阿部は、第6章のはじめに、ここまでの「まとめ」をしている。

  • ただ最低限の生活水準を保障するというだけではなく、すべての人が自分の存在価値を発揮でき、承認され、つながり合うためには、貧困に対する政策に社会的包摂という視点がなければいけない。
  • 変わりゆくグローバル社会の中では、従来の社会保険制度や公的扶助制度、就労支援が、人々の最低生活を保障することも、社会的包摂を約束することもできない
  • なぜなら、(1)現在の社会保険制度は、すべての人がまっとうな職業に就いていたり、または、家族のセーフティネットにより守られていることを前提としており、(2)公的扶助制度は、最低生活は保障するものの、扶助を受けることが排除につながる要素を持っており、そして、(3)就労支援は、人々を労働市場に戻すことだけを目的としており、戻された労働市場での社会的包摂は問題視していないからである。
  • これらの制度は、限られた「よい仕事」への競争を激化し、誰もが企業戦士のように振る舞わなければならない強迫観念を植え付け、その競争からふるい落とされる人々を、非正規労働など社会の周縁に追い込んでいく。これが社会的排除である。そして格差社会は、社会的排除を助長さる大きな要因となる
  • 社会的排除に抗うためには、誰もが尊重され、包摂されるユニバーサル・デザイン型の社会が必要である。誰もが自分の存在価値を発揮できるような働き方ができ、誰もが人から必要とされ、誰もが包摂される社会。それは理想論かもしれない。だが、誰もが生きにくさを感じるようになった現在、そのような包摂の視点が、これからの日本を考えるときに不可欠なのではないだろうか。

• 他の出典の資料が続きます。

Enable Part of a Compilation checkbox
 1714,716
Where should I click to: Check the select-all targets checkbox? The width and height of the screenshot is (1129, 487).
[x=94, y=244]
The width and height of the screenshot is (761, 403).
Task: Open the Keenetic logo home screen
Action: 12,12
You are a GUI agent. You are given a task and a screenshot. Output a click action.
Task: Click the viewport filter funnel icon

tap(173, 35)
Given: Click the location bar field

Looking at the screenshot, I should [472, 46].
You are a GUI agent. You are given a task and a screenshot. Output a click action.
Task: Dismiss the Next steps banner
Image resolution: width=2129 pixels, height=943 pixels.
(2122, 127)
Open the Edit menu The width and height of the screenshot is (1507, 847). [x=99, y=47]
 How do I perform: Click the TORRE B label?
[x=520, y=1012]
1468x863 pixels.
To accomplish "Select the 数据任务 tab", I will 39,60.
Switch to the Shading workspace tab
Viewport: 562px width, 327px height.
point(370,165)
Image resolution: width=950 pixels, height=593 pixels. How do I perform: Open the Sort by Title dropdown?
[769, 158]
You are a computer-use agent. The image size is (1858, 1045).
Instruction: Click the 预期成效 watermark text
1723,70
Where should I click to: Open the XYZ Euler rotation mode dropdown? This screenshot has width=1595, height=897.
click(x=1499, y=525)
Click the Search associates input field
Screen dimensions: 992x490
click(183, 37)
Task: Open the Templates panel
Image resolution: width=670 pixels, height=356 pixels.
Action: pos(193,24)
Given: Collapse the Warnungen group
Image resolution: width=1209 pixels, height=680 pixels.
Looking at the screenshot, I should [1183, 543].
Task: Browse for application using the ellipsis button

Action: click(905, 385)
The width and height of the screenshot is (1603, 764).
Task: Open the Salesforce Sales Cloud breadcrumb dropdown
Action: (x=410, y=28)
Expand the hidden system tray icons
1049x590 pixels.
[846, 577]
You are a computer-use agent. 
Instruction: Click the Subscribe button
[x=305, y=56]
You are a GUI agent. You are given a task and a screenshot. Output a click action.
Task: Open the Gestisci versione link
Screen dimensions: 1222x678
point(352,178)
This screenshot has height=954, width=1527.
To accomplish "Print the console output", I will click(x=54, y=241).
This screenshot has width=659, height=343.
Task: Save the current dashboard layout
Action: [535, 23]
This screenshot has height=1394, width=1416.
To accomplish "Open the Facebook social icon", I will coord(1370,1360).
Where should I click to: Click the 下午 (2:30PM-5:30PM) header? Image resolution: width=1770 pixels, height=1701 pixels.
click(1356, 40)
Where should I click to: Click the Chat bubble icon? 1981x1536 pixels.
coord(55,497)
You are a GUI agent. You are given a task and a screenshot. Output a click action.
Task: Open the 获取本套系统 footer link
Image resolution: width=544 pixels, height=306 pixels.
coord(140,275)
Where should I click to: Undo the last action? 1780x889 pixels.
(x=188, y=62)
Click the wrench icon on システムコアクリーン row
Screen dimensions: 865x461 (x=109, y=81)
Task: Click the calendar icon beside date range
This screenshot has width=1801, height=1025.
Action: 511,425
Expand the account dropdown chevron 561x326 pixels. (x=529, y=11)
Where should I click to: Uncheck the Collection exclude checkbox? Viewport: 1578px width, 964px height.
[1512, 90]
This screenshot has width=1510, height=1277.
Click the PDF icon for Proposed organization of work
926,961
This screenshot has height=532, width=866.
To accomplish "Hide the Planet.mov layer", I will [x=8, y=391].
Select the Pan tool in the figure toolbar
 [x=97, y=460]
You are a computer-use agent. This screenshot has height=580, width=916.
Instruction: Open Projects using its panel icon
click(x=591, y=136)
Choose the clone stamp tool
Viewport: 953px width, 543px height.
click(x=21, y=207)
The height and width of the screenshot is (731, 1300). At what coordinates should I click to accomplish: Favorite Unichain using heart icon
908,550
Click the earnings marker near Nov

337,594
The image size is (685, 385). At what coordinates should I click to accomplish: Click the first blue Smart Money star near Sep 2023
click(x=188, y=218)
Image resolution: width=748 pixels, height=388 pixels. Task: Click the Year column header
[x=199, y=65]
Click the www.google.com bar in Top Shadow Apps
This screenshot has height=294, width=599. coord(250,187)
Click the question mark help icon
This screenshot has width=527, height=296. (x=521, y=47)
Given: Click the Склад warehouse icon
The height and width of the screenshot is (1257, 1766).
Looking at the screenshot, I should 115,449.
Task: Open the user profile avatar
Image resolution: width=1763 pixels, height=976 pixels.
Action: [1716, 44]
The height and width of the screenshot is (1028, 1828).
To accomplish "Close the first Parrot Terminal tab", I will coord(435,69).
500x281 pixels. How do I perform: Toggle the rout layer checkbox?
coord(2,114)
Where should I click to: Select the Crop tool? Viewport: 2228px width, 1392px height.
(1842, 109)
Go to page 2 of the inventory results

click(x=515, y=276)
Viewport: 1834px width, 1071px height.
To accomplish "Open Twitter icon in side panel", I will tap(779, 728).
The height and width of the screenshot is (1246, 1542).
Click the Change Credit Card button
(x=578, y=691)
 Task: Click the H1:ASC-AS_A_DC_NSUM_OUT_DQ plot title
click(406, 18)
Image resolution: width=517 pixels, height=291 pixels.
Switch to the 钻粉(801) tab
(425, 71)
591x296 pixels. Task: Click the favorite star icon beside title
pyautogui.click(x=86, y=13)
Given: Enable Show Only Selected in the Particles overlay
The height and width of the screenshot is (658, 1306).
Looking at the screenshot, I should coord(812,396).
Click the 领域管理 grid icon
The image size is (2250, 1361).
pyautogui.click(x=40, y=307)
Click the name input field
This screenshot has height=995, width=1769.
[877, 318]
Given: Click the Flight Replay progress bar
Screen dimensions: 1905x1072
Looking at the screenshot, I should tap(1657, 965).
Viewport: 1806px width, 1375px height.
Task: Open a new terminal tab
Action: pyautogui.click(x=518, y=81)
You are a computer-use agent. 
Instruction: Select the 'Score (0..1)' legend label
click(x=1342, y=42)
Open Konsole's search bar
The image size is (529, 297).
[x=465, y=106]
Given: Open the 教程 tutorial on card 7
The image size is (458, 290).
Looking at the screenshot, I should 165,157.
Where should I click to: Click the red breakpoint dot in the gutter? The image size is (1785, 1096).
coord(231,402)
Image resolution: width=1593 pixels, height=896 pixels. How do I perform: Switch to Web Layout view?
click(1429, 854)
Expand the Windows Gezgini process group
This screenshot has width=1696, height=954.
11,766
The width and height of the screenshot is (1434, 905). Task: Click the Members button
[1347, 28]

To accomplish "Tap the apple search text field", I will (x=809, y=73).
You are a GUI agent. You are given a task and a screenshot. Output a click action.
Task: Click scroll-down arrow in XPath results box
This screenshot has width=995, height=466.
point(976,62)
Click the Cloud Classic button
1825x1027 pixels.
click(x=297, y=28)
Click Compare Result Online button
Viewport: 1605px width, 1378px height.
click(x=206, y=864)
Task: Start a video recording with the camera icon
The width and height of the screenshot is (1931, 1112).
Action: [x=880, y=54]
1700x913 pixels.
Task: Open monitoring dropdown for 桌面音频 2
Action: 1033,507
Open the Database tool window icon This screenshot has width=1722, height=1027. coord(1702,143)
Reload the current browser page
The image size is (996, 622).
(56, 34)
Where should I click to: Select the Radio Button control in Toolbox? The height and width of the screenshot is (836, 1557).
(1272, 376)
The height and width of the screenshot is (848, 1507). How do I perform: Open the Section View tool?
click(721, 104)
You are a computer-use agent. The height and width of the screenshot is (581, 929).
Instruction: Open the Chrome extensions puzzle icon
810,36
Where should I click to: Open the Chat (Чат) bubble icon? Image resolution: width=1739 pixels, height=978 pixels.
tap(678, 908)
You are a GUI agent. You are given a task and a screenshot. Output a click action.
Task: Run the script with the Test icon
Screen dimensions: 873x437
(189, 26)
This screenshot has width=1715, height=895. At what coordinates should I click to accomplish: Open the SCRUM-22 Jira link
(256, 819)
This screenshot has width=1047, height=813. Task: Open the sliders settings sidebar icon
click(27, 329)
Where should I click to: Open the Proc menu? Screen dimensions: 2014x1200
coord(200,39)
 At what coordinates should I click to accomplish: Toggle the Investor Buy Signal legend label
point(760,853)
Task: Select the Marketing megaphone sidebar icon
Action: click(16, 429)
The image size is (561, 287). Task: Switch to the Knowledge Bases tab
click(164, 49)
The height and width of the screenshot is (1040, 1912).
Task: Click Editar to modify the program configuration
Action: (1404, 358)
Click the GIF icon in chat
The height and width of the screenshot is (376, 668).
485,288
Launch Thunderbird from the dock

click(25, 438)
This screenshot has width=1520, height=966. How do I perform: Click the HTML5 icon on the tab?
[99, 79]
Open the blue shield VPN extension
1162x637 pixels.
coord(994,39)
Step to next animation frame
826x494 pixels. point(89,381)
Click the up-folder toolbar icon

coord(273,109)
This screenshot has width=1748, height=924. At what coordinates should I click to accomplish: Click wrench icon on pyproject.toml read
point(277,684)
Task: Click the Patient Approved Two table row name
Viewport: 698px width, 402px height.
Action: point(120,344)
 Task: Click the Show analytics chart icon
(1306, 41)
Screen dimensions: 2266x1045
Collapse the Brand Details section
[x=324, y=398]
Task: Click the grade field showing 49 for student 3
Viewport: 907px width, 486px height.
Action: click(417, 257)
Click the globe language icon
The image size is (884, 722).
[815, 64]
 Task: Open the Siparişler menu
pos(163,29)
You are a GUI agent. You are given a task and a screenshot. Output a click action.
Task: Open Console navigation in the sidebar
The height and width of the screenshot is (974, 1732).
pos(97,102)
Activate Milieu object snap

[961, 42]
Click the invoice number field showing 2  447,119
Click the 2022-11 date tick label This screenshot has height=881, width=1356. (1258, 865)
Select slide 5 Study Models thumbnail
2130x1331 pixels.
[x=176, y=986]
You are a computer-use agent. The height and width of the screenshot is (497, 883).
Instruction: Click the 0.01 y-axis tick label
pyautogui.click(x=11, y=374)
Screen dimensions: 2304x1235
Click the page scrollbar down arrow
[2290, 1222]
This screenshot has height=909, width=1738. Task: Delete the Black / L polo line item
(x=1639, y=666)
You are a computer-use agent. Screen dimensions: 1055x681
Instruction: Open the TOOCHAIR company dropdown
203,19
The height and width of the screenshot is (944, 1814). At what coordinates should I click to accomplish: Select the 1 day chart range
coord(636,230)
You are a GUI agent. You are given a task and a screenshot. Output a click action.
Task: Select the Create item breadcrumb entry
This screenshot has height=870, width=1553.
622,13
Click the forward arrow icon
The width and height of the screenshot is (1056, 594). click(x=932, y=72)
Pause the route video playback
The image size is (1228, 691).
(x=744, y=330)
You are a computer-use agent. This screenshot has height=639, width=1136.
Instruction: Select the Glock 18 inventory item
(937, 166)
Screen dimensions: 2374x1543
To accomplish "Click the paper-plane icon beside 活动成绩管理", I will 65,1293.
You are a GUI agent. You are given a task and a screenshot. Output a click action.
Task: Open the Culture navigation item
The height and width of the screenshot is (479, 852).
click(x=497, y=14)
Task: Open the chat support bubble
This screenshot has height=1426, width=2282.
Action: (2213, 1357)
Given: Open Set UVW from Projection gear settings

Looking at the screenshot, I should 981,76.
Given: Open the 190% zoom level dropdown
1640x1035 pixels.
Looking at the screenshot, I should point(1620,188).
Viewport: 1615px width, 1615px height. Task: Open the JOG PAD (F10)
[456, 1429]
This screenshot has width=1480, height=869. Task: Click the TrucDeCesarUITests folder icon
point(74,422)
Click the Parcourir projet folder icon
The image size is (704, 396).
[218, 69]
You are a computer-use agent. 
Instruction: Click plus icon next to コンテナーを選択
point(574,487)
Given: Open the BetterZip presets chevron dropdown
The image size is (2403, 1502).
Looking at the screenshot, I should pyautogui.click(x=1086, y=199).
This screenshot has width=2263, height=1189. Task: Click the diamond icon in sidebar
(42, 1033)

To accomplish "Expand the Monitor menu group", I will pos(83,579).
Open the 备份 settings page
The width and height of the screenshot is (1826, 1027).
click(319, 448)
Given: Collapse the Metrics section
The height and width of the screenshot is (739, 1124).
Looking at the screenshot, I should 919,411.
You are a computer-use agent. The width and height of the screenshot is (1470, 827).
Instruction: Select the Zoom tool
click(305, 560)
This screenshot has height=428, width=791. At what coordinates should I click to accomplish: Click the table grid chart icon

「諦念」ではなく、「理想」を共有できるか? *1 「理想」を実現する手立てを構想しうるか?

 

かっちゃんの死

阿部は、第4節ユニバーサル・デザインな働き方は夢か?で、次のように述べている。

彼[ホームレスのかっちゃん*2]が、彼にできるやり方で働き、それに対する「見返りのある」報酬を得、さらにそれに加えて、適宜の所得補填によって基本的な生活水準を保つことができれば、どんなに良かったであろう。そして、パーソナル・サポートのようなきめ細かい支援によって人間関係を築くことができれば、彼が彼らしさを失うことのない就労と承認が可能であったかもしれない。…繰り返すが、))一番しんどい人に焦点を合わせた社会は、すべての人にとって暮らしやすいのである。残念ながら、現代日本の社会の中で、かっちゃんが「承認」された場は路上だけであった。彼を包摂したのは路上のコミュニティだけであった。私が彼と出会って3年ほどしたころ、寝ていた段ボール小屋に火をつけられて、泥酔していたかっちゃんは眠ったまま焼死した。焦げた地面のあとには、仲間がいつまでも野の花を供えていた

今回で、『弱者の居場所がない社会-貧困・格差と社会的包摂』の読書ノートを終わる。

*1:「金と権力」を第一優先の価値と考える野蛮な社会では、私たちは、このような「理想」を共有することは不可能であると思われる。

*2:障害の社会モデル 評価と承認 参照。